フゥヤのスケルトンたちも、同様の行為をする。
「放て!」
無数の矢が雨となり、ゴブリンたちを貫く。
「敵の隊列が乱れた! 残党を、接近戦に持ち込む! 一匹たりとも、村へ入れるな!」
クッコ姫を先頭にして、剣を持った騎士たちが突撃していった。
オレは村の中に入って、村人たちに避難を促す。
「一匹、そっちへ向かったぞ!」
倒しそこねたゴブリンが、村に入ってしまった。
「グギャギャー! コメもオンナもいただくギャー!」
不快な顔を歪めさせながら、女性たちが逃げた小屋を覗き込む」
「待ちたまえ」
オレは、ゴブリンの肩に手をかける。
「うるせえギャ。オトコは引っ込んでろギャー」
「つれないねえ。

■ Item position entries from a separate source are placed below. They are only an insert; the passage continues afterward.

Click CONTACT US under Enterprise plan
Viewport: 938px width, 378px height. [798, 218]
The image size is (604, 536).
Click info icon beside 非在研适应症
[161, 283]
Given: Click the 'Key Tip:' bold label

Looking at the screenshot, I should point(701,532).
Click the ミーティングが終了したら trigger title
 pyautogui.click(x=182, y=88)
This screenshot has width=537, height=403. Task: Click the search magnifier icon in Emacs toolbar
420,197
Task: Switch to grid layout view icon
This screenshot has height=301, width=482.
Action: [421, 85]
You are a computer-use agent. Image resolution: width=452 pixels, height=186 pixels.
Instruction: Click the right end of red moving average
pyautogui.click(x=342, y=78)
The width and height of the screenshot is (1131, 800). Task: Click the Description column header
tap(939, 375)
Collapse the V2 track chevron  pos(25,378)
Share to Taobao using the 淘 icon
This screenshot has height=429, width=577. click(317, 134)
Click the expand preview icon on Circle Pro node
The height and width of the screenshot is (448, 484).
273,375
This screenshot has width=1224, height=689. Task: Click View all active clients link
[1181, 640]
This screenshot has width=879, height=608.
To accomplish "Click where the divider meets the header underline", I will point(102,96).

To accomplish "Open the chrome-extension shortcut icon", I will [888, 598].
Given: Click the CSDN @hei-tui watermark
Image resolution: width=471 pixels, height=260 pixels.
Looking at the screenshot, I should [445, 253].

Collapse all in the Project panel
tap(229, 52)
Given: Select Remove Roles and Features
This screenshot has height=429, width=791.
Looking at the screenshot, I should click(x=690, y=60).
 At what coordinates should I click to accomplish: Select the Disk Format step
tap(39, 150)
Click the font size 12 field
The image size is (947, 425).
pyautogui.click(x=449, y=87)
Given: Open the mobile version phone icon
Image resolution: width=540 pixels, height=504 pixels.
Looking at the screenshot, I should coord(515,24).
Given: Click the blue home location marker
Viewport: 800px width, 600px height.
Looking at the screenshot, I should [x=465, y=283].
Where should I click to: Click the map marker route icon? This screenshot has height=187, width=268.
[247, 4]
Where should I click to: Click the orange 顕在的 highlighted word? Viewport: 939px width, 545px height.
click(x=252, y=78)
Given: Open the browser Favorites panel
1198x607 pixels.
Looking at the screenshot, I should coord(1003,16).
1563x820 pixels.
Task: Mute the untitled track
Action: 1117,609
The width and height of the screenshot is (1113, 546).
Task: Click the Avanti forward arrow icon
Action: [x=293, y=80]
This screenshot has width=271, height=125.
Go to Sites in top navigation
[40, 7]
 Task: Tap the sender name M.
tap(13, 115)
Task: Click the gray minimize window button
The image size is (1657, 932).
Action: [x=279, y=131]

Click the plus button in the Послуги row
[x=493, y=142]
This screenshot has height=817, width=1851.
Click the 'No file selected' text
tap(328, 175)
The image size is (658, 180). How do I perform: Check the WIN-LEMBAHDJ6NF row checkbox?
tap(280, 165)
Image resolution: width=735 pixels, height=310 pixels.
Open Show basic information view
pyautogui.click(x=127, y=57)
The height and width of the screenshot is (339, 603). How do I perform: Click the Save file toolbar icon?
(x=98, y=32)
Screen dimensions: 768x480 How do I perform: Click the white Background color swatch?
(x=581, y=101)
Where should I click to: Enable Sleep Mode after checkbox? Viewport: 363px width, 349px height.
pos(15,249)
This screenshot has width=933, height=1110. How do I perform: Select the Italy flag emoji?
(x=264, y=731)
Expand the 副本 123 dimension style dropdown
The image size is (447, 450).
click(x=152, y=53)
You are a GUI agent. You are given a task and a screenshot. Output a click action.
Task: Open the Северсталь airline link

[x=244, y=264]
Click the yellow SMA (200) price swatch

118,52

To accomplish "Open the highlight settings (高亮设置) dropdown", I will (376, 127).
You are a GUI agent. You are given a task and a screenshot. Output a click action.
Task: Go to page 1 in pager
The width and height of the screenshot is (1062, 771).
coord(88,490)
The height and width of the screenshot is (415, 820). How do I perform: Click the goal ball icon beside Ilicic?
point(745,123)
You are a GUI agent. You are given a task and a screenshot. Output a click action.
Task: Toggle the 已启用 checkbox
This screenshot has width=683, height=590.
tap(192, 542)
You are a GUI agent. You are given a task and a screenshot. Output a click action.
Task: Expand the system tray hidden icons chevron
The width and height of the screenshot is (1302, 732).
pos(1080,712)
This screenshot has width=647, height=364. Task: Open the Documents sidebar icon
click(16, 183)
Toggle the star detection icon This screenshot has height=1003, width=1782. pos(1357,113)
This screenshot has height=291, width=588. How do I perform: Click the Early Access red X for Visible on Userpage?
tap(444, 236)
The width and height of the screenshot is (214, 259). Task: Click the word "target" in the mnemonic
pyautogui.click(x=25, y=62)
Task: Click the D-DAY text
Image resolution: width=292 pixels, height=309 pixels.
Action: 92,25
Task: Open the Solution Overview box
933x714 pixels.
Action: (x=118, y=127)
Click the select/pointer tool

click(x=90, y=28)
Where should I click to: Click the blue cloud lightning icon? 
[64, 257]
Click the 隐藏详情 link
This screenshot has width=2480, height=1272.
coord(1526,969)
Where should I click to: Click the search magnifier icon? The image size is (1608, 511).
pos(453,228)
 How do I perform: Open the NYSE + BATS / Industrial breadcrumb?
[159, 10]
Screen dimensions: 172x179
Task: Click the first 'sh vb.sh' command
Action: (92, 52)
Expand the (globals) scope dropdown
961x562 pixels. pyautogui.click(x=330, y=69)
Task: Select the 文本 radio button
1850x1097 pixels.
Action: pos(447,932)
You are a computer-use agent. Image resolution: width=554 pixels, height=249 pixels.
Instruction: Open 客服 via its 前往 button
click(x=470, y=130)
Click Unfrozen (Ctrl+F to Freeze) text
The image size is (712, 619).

レディには、優しくしてやるもんだZE」
「そうギャ。優しく食ってやるギャ!」
「それはイカンね。乙女の身体はデリケートなんだ。むやみに口にするもんじゃないんだZE」
「グゲロ!」
ゴブリンが、吐き出す。
そのスキに、オレはサーベルに付与したファイアボールを、ゴブリンにプレゼント❤
「ゲギャー!」
ゴブリンは、消滅した。
消し炭を払って、小屋の様子をうかがう。
「もう大丈夫だZE。でも外は危ないから、まだ出てきちゃダメだぞ☆」
村人の女性陣が、トイレや流しに駆け込んでいった。子供も老婆も等しく、リバースしに向かう。
まあ、無事だから安心だな。
ひとまず、オレは姫や騎士たちが仕留め残ったゴブリンを打ち倒す。
幸い、まったく村に被害は出ていないようだ。
そのまま、オレたちは村に滞在させてもらう。
「ありがとうございますじゃ」
村長が代表して、オレに礼を言ってきた。